◆ EXERCISE:
After locating the line that bears "Given: Open the 渲染器 viewport menu", restate word for word that line and the rest of the listing to its final line, excluding all pictures.

◆ ◆ ◆ ◆ ◆ ◆ ◆

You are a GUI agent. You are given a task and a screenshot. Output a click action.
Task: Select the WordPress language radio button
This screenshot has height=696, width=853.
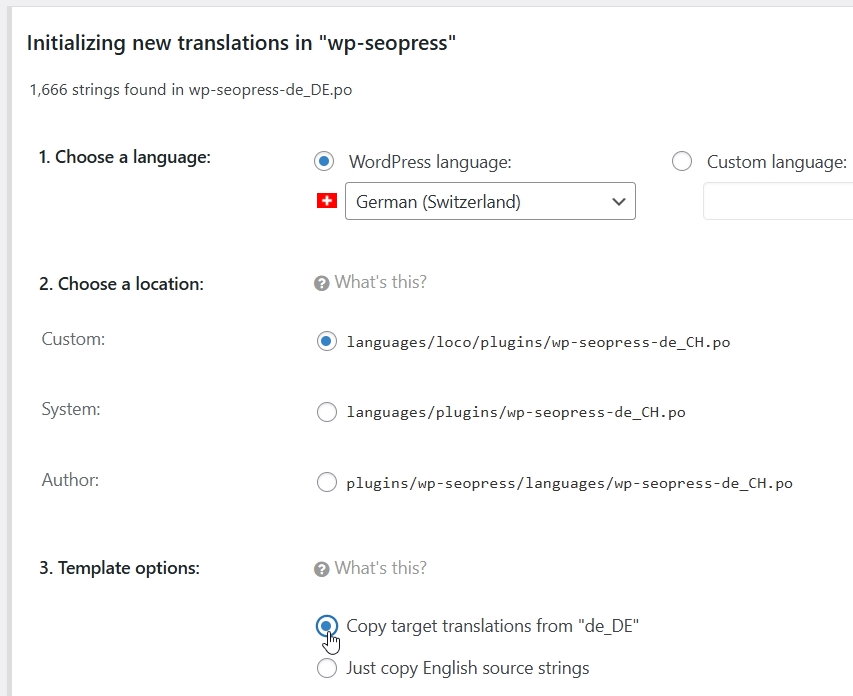click(324, 161)
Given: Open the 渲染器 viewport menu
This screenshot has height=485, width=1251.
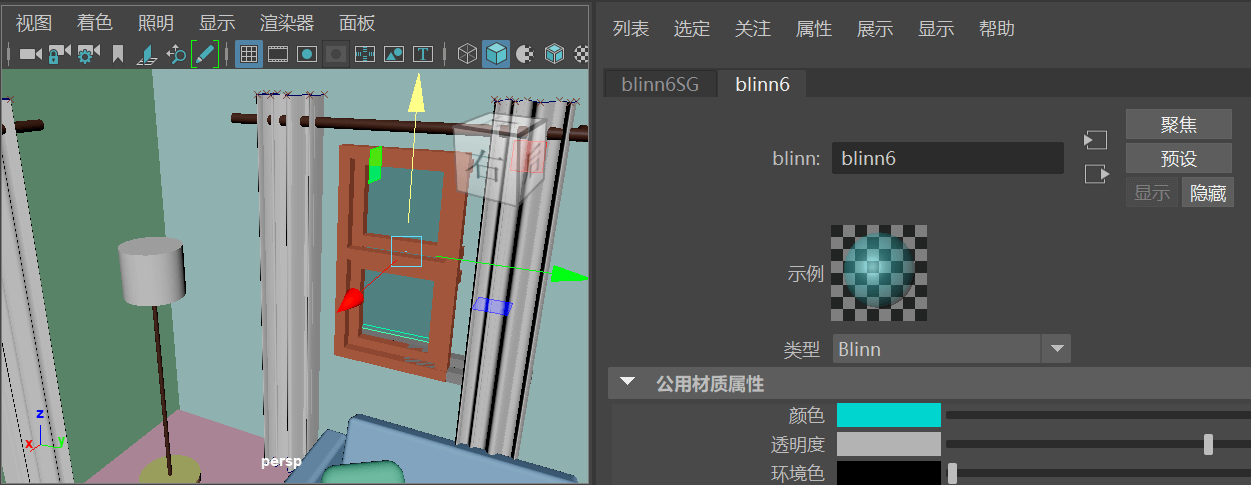Looking at the screenshot, I should 287,23.
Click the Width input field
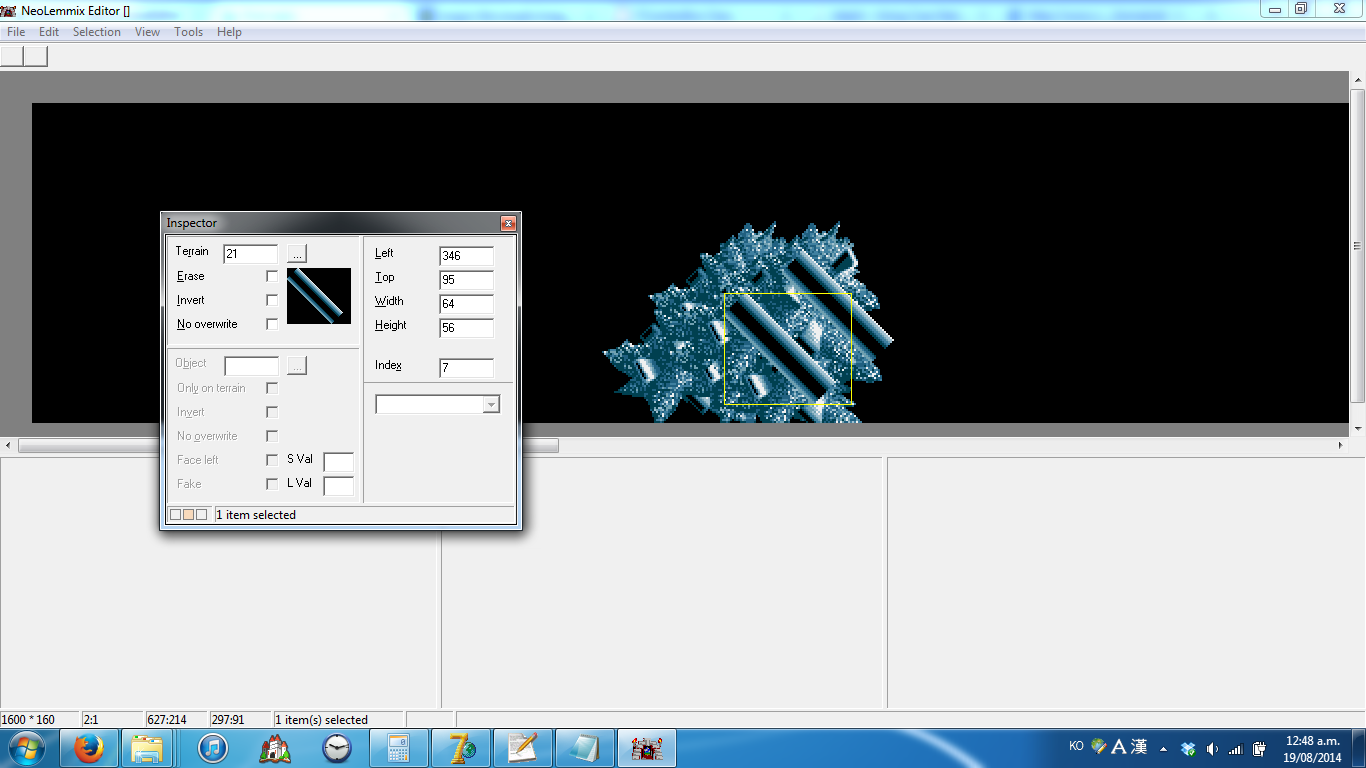This screenshot has width=1366, height=768. pos(466,304)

◆ ◆ ◆ ◆ ◆ ◆ ◆

◆ THE COMPLETED TASK:
Given: Open the 渲染器 viewport menu
This screenshot has height=485, width=1251.
Looking at the screenshot, I should 287,23.
Click the Width input field
This screenshot has width=1366, height=768. pos(466,304)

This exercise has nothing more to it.